A coral is about to die. It has spent well over a week at 6°C above normal water temperatures and it is growing weaker by the hour. The symbiotic zooxanthellae algae has already been expelled and it cannot take much more of the heat. Meanwhile its neighbor is also under heat stress and it too has bleached, but it is holding its own against the warm temperatures. It survives five additional weeks after its neighbor gave up and died. Scientists think they know why.
Researchers led by Paul Falkowski of Rutgers University and Dan Tchernov of the University of Haifa in Israel designed this exact experiment to understand why certain colonies of coral better handle the heat than other corals. In their experiment they subjected two different Red Sea corals, Seriatopora hystrix (birds nest) and Stylophora pistillata, to elevated water temperatures and monitored the levels of caspase in each coral colony. Caspase is an enzyme (cysteine protease) that plays a direct role in programmed cell death (apoptosis) and necrosis. The researchers hypothesized that the coral colonies that could handle the high temperatures better were able to somehow regulate the caspase activity levels within their tissue.

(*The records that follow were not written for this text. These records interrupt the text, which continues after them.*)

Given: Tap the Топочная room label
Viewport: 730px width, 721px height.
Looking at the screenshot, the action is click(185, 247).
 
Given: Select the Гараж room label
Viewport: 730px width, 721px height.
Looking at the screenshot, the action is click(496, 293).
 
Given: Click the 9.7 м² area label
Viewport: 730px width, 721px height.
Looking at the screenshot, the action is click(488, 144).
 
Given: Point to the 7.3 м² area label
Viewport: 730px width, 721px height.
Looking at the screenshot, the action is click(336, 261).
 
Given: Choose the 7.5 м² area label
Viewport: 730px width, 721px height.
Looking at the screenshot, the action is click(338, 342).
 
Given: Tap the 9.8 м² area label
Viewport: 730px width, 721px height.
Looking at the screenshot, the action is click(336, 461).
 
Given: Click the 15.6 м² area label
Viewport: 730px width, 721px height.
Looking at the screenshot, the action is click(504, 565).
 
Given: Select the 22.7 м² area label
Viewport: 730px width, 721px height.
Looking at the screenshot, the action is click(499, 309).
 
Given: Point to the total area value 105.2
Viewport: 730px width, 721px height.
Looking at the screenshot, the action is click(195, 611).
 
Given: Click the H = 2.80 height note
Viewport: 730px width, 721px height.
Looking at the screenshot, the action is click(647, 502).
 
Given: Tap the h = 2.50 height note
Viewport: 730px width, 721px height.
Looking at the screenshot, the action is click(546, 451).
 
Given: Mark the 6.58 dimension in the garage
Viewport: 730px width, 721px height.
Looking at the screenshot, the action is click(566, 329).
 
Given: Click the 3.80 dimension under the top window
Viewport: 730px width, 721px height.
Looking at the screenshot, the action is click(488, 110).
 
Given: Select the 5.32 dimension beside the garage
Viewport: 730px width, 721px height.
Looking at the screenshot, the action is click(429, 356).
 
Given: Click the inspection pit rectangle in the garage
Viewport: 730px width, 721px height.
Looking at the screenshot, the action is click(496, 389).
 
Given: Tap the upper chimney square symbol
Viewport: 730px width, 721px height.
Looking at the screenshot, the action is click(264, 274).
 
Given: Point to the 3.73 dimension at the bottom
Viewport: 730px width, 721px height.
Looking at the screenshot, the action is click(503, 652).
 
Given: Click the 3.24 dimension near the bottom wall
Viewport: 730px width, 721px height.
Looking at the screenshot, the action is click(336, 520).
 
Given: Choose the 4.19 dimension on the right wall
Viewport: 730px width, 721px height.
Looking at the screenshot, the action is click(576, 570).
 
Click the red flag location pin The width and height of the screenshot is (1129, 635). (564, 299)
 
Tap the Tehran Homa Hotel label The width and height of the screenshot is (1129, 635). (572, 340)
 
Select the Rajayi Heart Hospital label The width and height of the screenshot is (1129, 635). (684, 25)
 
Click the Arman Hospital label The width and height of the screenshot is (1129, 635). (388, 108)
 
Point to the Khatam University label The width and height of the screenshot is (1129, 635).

What they found was that corals that bleached and died showed a sharp increase in their caspase levels followed by programmed cell death where the coral tissue essentially “melted” off the skeleton. Those corals that survived, however, showed a marked increase in caspase levels to a point and then the levels dropped. Following this discovery, the researchers subjected two other “wilting” coral species to identical circumstances but then treated them with a caspase inhibitor. The corals treated with the inhibitor survived.
“The coral’s survival depends upon whether its cells initiate a self-destruct program in response to its algae’s stress signals [and the] species that can stand the heat will likely be those that populate coral reefs of the future.”
While people cannot go out in a boat and dose large areas of the reef with caspase inhibitors, this research does help scientists better understand what is going on at the cellular level when a coral bleaches and dies.